Records for locating displayed items

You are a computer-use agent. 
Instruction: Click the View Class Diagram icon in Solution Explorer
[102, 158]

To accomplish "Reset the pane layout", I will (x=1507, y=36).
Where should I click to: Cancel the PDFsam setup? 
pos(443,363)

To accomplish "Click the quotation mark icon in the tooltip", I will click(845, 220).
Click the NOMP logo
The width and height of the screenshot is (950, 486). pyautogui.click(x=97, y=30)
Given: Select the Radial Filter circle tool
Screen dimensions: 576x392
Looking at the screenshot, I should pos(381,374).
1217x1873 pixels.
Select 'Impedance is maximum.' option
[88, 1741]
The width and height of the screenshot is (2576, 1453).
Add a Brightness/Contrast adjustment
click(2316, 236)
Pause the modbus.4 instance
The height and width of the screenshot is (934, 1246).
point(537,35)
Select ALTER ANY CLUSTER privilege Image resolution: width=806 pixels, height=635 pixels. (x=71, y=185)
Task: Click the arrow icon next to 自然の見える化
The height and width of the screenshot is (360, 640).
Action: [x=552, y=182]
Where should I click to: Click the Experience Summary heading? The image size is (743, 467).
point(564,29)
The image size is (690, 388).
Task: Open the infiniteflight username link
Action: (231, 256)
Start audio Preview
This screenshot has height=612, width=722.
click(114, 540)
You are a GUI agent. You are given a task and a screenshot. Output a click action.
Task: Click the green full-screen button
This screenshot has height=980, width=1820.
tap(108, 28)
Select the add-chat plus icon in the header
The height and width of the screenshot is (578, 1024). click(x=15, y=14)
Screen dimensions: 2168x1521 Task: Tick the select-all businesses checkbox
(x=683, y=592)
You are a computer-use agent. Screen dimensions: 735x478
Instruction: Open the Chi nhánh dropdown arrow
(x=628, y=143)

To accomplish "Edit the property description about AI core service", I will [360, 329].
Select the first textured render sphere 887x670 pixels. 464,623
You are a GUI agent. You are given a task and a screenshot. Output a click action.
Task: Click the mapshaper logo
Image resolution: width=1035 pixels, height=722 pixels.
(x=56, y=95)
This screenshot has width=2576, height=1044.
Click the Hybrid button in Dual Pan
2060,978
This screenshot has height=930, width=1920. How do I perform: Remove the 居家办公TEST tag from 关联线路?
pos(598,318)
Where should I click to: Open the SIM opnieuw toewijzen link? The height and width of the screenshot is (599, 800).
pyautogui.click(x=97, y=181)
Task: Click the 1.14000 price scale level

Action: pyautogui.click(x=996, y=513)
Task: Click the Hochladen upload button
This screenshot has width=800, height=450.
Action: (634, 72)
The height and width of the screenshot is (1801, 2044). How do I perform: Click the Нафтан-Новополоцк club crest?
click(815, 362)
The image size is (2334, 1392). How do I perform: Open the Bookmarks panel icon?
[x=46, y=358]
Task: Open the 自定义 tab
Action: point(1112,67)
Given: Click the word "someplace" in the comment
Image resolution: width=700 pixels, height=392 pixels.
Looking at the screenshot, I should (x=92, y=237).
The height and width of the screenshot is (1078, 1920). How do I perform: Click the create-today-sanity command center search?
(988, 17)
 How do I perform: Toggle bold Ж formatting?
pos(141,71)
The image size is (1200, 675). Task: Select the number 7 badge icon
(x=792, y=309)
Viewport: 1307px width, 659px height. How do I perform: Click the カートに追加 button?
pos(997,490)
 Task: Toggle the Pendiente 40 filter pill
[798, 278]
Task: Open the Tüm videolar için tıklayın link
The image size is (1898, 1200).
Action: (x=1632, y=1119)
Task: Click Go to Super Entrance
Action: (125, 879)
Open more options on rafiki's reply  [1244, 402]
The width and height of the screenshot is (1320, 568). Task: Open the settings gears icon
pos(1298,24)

YOUR INSTRUCTIONS: Reproduce all of the records above line for line, changing nothing.

RESULT FOR THIS EXERCISE:
You are a computer-use agent. 
Instruction: Click the View Class Diagram icon in Solution Explorer
[102, 158]

To accomplish "Reset the pane layout", I will (x=1507, y=36).
Where should I click to: Cancel the PDFsam setup? 
pos(443,363)

To accomplish "Click the quotation mark icon in the tooltip", I will click(845, 220).
Click the NOMP logo
The width and height of the screenshot is (950, 486). pyautogui.click(x=97, y=30)
Given: Select the Radial Filter circle tool
Screen dimensions: 576x392
Looking at the screenshot, I should pos(381,374).
1217x1873 pixels.
Select 'Impedance is maximum.' option
[88, 1741]
The width and height of the screenshot is (2576, 1453).
Add a Brightness/Contrast adjustment
click(2316, 236)
Pause the modbus.4 instance
The height and width of the screenshot is (934, 1246).
point(537,35)
Select ALTER ANY CLUSTER privilege Image resolution: width=806 pixels, height=635 pixels. (x=71, y=185)
Task: Click the arrow icon next to 自然の見える化
The height and width of the screenshot is (360, 640).
Action: [x=552, y=182]
Where should I click to: Click the Experience Summary heading? The image size is (743, 467).
point(564,29)
The image size is (690, 388).
Task: Open the infiniteflight username link
Action: (231, 256)
Start audio Preview
This screenshot has height=612, width=722.
click(114, 540)
You are a GUI agent. You are given a task and a screenshot. Output a click action.
Task: Click the green full-screen button
This screenshot has height=980, width=1820.
tap(108, 28)
Select the add-chat plus icon in the header
The height and width of the screenshot is (578, 1024). click(x=15, y=14)
Screen dimensions: 2168x1521 Task: Tick the select-all businesses checkbox
(x=683, y=592)
You are a computer-use agent. Screen dimensions: 735x478
Instruction: Open the Chi nhánh dropdown arrow
(x=628, y=143)

To accomplish "Edit the property description about AI core service", I will [360, 329].
Select the first textured render sphere 887x670 pixels. 464,623
You are a GUI agent. You are given a task and a screenshot. Output a click action.
Task: Click the mapshaper logo
Image resolution: width=1035 pixels, height=722 pixels.
(x=56, y=95)
This screenshot has width=2576, height=1044.
Click the Hybrid button in Dual Pan
2060,978
This screenshot has height=930, width=1920. How do I perform: Remove the 居家办公TEST tag from 关联线路?
pos(598,318)
Where should I click to: Open the SIM opnieuw toewijzen link? The height and width of the screenshot is (599, 800).
pyautogui.click(x=97, y=181)
Task: Click the 1.14000 price scale level

Action: pyautogui.click(x=996, y=513)
Task: Click the Hochladen upload button
This screenshot has width=800, height=450.
Action: (634, 72)
The height and width of the screenshot is (1801, 2044). How do I perform: Click the Нафтан-Новополоцк club crest?
click(815, 362)
The image size is (2334, 1392). How do I perform: Open the Bookmarks panel icon?
[x=46, y=358]
Task: Open the 自定义 tab
Action: point(1112,67)
Given: Click the word "someplace" in the comment
Image resolution: width=700 pixels, height=392 pixels.
Looking at the screenshot, I should (x=92, y=237).
The height and width of the screenshot is (1078, 1920). How do I perform: Click the create-today-sanity command center search?
(988, 17)
 How do I perform: Toggle bold Ж formatting?
pos(141,71)
The image size is (1200, 675). Task: Select the number 7 badge icon
(x=792, y=309)
Viewport: 1307px width, 659px height. How do I perform: Click the カートに追加 button?
pos(997,490)
 Task: Toggle the Pendiente 40 filter pill
[798, 278]
Task: Open the Tüm videolar için tıklayın link
The image size is (1898, 1200).
Action: (x=1632, y=1119)
Task: Click Go to Super Entrance
Action: (125, 879)
Open more options on rafiki's reply  [1244, 402]
The width and height of the screenshot is (1320, 568). Task: Open the settings gears icon
pos(1298,24)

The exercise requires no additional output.